━━ PROVIDED PASSAGE
Whārangi 1: Biography
Reed, George McCullagh
Presbyterian minister, journalist, newspaper proprietor
I tuhia tēnei haurongo e Brian C. Rudman, ā, i tāngia tuatahitia ki Ngā Tāngata Taumata Rau Ko te wāhanga , 1993.
George McCullagh Reed was born in County Monaghan, Ireland, probably in 1831 or 1832, the son of James Reed, a farmer, and his wife, Jane Ann Lewis. Little is known of his early life. He graduated from Queen's College, Belfast, in 1856, and after being ordained as a Presbyterian minister spent some time in France and Switzerland. In 1857 he emigrated to Victoria, Australia, where he took charge of the North Melbourne Presbyterian Church. He later became the first moderator of the United Presbyterian Church of Victoria.
In 1861 Reed became minister of the Presbyterian church in Ipswich, Queensland. On 6 July 1863 at Ipswich he married Jessie Chalmers Ranken. He resigned his ministry in 1866 and successfully contested the parliamentary seat of Ipswich which he held until May 1867.
The remainder of Reed's career was spent principally in newspapers in New Zealand, Australia and Britain. In 1869 or 1870 he moved to Auckland, New Zealand, where, with William Tyrone Ferrar, he set up the Evening Star. Henry Brett joined as an equal partner in March 1870.
Reed had a brief spell as a politician in Auckland, representing Takapuna in the Auckland Provincial Council from 1873 to 1876, and serving as provincial treasurer from 1873 until his resignation in November 1874. That year he was one of three prominent Aucklanders who induced Sir George Grey to enter provincial and then colonial politics.
In 1876 Henry Brett apparently struck a deal with George Jones to wind up Jones's newspaper, the Echo, which had been the main rival to the Evening Star. Reed moved to Dunedin and, possibly with financial assistance from Brett, established a new paper, the Evening News, to support the threatened provincial system. In April 1876 Reed and George Fenwick purchased a Dunedin morning paper, the Otago Guardian. Later that year they became partners in the Evening News. Dunedin was unable to support two morning dailies, and in October 1877 Reed and Fenwick acquired their rival, the Otago Daily Times and its weekly edition the Otago Witness; Reed edited both papers. The partners then closed the Guardian and its weekly, the Southern Mercury.
━━━━
━━ GIVEN MATERIAL
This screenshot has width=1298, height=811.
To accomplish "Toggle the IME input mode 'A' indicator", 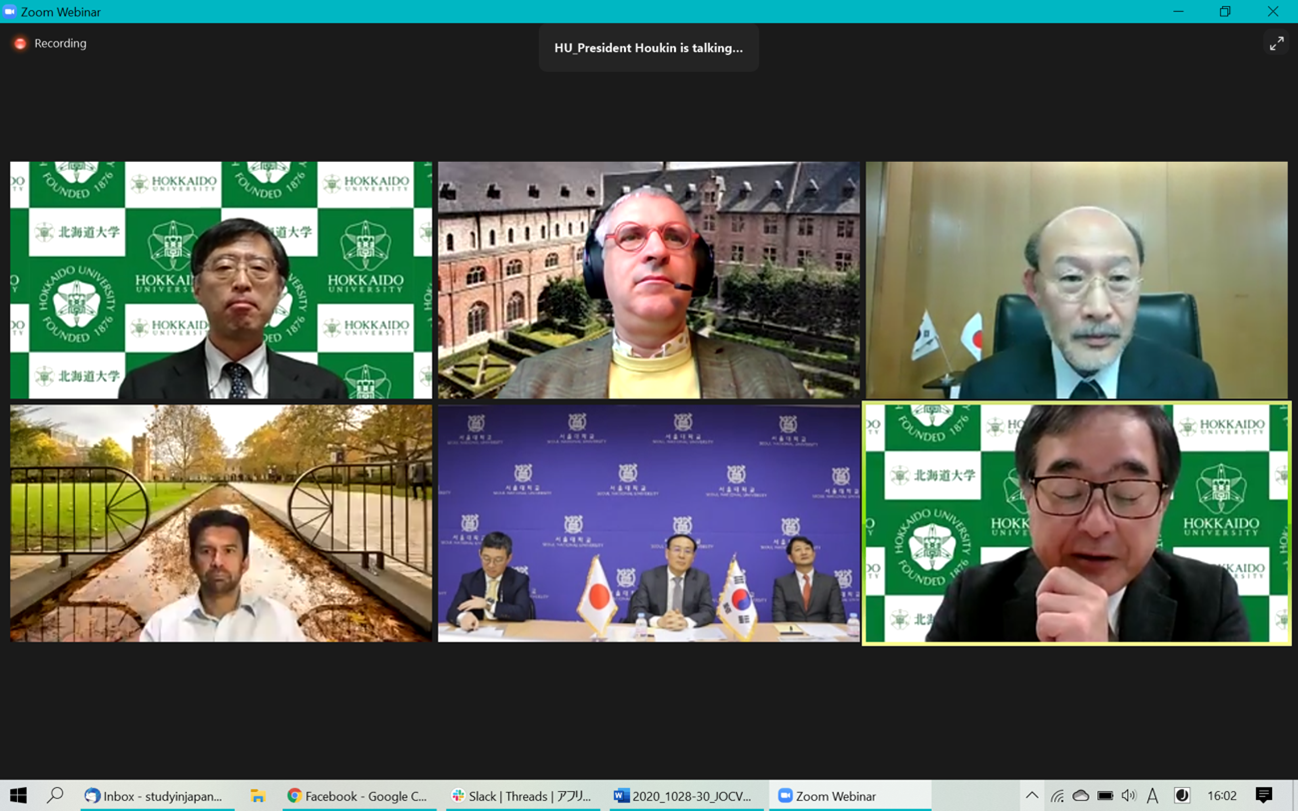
━━━━
▶ [TO DO]
**1)** Reproduce word for word the part of the Reed biography that begins at the words "George McCullagh Reed" and stops after "Church of Victoria.".
**2)** List every newspaper named in the Reed biography.
The material after the Reed biography is separate from it.

▶ [ANSWER SET]
**1)**
George McCullagh Reed was born in County Monaghan, Ireland, probably in 1831 or 1832, the son of James Reed, a farmer, and his wife, Jane Ann Lewis. Little is known of his early life. He graduated from Queen's College, Belfast, in 1856, and after being ordained as a Presbyterian minister spent some time in France and Switzerland. In 1857 he emigrated to Victoria, Australia, where he took charge of the North Melbourne Presbyterian Church. He later became the first moderator of the United Presbyterian Church of Victoria.

**2)**
Evening Star
Echo
Evening News
Otago Guardian
Otago Daily Times
Otago Witness
Southern Mercury